The Christian response to new Mormon scholarship
I was very impressed by this book. It contains chapters by many major Christian scholars in areas of their specialization, providing excellent insights into and arguments against LDS beliefs.

The authors of this book do not argue against traditional Mormon sources of authority, as they have been largely abandoned by contemporary Mormons. The authors assume that the only accepted sources of God's revelation accepted by modern Mormons are the Bible, Book of Mormon, Doctrine and Covenants, The Pearl of Great Price, and the current president of the organization. Traditionally (and I believe, officially) all of the past presidents have been included as accepted sources of God's revealed word, but many of today's Mormons are shying away from accepting that, as it leads to innumerable problems, as their previous leaders have said many rather unfortunate things which have long been used to refute Mormonism.

However, I think that the authors should have raised an objection to the new Mormon acceptance of only the current president's words as inspired. If only the current president's words are inspired, then when there is a new president, are the past president's words no longer considered inspired? If so, then God's truth is changing and Mormonism has collapsed into relativism. If not, then the same should apply to all of the past presidents, thus putting them right back where they started with all the problems that position brings with it.

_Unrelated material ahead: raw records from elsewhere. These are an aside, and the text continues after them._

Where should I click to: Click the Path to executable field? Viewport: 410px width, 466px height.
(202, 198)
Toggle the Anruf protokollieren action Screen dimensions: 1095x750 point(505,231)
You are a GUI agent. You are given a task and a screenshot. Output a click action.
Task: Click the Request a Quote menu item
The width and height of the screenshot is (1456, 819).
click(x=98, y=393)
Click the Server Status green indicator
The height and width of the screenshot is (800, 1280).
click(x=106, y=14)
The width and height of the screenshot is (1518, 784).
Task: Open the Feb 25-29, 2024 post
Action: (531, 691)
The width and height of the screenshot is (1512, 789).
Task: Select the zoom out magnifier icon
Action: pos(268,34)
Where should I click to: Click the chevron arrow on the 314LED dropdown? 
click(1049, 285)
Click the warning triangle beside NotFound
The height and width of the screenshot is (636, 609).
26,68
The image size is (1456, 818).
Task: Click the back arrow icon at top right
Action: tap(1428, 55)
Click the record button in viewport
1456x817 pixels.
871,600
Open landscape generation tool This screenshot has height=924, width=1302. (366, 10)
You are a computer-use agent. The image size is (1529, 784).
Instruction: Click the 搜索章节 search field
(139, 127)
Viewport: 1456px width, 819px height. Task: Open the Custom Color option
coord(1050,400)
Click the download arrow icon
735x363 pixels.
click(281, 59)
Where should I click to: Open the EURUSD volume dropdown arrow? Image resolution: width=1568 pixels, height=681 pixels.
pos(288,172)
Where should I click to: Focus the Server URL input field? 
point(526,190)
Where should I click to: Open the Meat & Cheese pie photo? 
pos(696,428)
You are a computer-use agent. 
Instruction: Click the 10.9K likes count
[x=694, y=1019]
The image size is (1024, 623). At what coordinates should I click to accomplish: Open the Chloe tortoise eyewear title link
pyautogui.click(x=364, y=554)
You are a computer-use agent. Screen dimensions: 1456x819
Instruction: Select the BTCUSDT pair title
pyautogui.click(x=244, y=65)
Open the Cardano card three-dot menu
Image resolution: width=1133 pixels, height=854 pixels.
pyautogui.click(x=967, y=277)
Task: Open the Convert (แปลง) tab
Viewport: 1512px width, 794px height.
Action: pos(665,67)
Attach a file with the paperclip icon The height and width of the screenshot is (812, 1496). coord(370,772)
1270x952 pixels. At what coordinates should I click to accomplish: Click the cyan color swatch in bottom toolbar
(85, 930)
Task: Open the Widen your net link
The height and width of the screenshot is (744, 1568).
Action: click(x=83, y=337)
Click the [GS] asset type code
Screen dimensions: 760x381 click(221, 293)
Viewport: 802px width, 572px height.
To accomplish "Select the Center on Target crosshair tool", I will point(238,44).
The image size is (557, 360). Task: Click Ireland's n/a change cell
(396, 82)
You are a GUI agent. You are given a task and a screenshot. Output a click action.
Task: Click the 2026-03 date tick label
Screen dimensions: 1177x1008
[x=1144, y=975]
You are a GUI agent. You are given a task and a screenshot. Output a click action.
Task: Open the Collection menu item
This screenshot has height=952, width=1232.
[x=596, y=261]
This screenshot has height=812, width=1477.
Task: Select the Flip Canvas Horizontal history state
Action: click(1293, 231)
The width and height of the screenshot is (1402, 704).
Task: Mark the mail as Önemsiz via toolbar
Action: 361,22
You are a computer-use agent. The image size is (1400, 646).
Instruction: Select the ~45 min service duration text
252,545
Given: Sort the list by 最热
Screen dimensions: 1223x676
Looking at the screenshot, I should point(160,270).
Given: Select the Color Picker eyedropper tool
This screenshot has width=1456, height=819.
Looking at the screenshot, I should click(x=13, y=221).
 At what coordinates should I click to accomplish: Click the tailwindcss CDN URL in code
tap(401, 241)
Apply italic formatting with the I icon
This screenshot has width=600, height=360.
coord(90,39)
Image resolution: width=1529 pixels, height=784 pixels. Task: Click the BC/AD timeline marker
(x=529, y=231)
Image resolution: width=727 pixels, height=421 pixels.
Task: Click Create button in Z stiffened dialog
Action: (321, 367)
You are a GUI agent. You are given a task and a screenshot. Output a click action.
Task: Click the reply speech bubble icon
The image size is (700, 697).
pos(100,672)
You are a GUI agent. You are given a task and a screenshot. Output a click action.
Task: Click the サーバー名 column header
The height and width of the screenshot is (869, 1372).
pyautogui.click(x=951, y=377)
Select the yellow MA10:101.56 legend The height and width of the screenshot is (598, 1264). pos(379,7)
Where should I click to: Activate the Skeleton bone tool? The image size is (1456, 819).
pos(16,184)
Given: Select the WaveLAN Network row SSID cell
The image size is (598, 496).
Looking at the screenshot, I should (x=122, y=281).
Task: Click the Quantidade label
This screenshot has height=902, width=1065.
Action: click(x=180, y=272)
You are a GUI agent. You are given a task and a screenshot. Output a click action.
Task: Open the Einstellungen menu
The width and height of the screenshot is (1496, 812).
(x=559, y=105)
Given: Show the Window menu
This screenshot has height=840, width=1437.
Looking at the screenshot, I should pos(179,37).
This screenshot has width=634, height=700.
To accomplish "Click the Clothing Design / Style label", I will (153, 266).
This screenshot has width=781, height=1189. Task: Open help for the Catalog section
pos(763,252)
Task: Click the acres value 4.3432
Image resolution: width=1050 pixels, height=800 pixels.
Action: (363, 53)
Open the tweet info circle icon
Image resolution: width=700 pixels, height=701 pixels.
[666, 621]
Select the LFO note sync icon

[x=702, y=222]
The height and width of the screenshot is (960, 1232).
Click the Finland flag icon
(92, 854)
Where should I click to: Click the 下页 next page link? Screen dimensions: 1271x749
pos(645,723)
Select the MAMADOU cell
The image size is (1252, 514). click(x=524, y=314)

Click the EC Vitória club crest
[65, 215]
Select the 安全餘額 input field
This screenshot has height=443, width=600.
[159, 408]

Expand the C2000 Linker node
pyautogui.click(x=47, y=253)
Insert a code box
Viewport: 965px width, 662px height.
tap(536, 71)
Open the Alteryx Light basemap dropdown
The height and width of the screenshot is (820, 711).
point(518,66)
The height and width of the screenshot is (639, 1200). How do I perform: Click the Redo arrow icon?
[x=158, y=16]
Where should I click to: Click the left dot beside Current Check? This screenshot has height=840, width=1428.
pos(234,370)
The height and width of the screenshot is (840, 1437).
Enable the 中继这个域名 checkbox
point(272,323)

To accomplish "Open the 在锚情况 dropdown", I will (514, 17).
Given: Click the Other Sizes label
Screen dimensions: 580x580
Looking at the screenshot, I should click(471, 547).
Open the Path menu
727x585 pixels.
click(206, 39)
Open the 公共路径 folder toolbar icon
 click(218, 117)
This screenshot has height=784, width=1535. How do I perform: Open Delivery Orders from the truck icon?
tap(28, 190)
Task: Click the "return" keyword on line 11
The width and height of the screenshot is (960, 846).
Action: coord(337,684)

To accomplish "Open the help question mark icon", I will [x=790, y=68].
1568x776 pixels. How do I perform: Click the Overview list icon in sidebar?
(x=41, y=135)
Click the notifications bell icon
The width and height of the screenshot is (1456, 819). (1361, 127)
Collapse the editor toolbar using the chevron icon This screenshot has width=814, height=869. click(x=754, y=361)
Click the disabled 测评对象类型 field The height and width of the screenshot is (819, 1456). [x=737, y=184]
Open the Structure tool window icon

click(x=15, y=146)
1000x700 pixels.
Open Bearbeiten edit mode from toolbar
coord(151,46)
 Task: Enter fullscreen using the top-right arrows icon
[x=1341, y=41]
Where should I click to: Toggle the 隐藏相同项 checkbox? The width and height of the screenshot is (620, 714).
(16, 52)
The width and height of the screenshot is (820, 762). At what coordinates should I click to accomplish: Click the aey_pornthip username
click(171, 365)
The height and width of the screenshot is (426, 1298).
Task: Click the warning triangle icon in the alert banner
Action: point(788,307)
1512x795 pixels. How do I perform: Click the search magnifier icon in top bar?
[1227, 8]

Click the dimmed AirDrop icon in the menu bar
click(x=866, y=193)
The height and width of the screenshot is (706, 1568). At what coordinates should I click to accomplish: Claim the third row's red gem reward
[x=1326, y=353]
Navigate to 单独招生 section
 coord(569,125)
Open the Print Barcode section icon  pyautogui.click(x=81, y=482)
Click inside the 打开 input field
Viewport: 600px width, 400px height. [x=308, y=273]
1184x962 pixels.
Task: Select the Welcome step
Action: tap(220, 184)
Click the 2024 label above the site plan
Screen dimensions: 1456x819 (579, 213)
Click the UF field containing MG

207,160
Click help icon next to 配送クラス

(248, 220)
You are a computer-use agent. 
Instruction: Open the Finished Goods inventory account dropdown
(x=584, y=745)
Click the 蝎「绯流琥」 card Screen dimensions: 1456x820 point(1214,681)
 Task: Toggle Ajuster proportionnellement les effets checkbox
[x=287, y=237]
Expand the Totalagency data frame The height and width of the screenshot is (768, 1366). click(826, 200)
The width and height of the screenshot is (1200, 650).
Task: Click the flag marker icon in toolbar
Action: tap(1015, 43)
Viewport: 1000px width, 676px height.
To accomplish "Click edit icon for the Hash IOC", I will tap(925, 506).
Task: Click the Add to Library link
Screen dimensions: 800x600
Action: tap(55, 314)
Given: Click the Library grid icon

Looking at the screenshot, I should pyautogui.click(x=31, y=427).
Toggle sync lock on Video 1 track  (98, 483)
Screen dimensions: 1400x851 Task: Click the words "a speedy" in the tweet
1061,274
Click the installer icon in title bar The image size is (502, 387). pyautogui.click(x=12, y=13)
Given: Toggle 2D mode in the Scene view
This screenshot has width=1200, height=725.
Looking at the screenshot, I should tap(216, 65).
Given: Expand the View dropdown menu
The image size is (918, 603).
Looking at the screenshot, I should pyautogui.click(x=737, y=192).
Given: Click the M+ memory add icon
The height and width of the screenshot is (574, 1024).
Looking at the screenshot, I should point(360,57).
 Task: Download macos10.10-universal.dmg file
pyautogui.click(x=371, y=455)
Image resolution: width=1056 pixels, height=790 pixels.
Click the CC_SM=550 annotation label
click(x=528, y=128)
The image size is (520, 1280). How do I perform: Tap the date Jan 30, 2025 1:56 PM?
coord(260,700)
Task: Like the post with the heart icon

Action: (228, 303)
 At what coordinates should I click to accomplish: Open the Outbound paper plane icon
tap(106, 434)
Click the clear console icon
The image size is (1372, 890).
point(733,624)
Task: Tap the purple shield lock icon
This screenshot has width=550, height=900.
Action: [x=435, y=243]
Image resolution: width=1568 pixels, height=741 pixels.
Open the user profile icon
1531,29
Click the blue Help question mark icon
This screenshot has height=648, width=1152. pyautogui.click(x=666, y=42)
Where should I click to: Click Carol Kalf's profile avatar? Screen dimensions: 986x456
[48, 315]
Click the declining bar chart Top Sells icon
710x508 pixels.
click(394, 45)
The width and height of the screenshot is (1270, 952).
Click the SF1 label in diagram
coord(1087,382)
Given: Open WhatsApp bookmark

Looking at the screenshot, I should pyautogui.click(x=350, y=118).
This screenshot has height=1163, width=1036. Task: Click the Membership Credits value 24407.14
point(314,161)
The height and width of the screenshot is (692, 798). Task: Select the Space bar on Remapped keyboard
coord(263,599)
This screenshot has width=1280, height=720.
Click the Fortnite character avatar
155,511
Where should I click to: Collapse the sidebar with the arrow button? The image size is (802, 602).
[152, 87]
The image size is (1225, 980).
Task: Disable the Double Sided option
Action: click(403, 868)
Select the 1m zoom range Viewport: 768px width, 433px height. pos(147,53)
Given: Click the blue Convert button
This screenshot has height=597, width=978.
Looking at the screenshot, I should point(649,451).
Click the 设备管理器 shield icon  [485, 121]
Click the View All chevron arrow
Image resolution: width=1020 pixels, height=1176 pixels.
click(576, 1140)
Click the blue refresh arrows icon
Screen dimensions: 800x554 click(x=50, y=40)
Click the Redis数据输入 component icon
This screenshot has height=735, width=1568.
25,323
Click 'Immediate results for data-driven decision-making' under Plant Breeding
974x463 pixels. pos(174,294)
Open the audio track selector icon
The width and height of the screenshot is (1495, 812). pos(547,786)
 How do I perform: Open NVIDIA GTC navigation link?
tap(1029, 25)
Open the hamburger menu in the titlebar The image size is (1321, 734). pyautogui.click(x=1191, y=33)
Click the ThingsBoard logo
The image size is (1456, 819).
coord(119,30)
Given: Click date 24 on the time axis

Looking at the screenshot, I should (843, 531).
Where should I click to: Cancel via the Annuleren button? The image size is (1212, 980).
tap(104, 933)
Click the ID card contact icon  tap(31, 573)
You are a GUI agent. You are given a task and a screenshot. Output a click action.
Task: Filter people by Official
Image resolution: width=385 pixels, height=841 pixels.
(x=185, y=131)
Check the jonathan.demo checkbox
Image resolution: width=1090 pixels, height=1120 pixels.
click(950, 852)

In either case, it should have been pointed out that this is a rediculous position to be taken.

I personally enjoyed William Lane Craig's chapter on creation ex nihilo the most. Craig presents a rather strong case that the Mormon's doctrine of the pre-existing matter fails to line up with the Bible, philosophical reasoning, and scientific evidence. I look forward to reading any responses that Mormon scholars make to the arguments presented against them in this book.

This is definitely a unique book. While other Christian books written about Mormonism tend to simply point out that Mormonism is in conflict with the Bible, or they focus on errors in the Book of Mormon, etc, this book takes a rather different approach and looks mainly at the philosophical and historical implications and claims of Mormonism, and why these positions are not viable. I imagine it will be an elightening book whether you agree with their conclusions or not.

Overall grade: A+


An improvment in con-Mormon pro-Evangelical books
This is an improvement in the "con-Mormon, pro-Evangelical" series of books, and a vast improvement by Zondervan's last anti-Mormon screed, "Mormonism" by Kurt Van Gorden. The authors avoid the typical inane "arguments" forwarded by other Evangelicals such as Ankerberg and Rhodes, which is commendable, and I look forward to future works along this line. I would really be hard pished to describe this book as an "anti-Mormon" book.

That said, the text does have a number of failures. Brief examples include the following -

Finley would have Lehi et al. travel in a 360 degree circle in the Sinai Peninsula, in order to explain away the overwhelming evidence supporting the authenticity of First Nephi (i.e. the discoveries of Nahom, Bountiful and the River Laman and Valley of Lemuel) all because there is an Exodus motif in First Nephi, notwithstanding Jeruslame cerca 597 BCE was the Lehites "Egypt." There is no logic behind this argument, and flies in the face of the work of able LDS scholars and rssearchers that have shown that the Book of Mormon sites Nahom, Bountiful and the Valley of Lemuel with its River of Laman have all been discovered, proving that Joseph Smith was not the author of the First Book of Nephi and, contra Finley, the Book of Mormon does have its origins in the ancient Near East.

Also, Shepard, in what was my favourite of the eleven essays, claims that metallurgy in the Book of Mormon represents an anachronism. However, only 1% of pre-classical (i.e. Book of Mormon era) sites have been excavated in any manner. To claim that metallurgy is an error is way off, as we know little to nothing about Mesoamerica in the pre-classical era. Moreover, there is some evidence of metallurgy in Book of Mormon times (see any of the works on this topic by John Sorneson).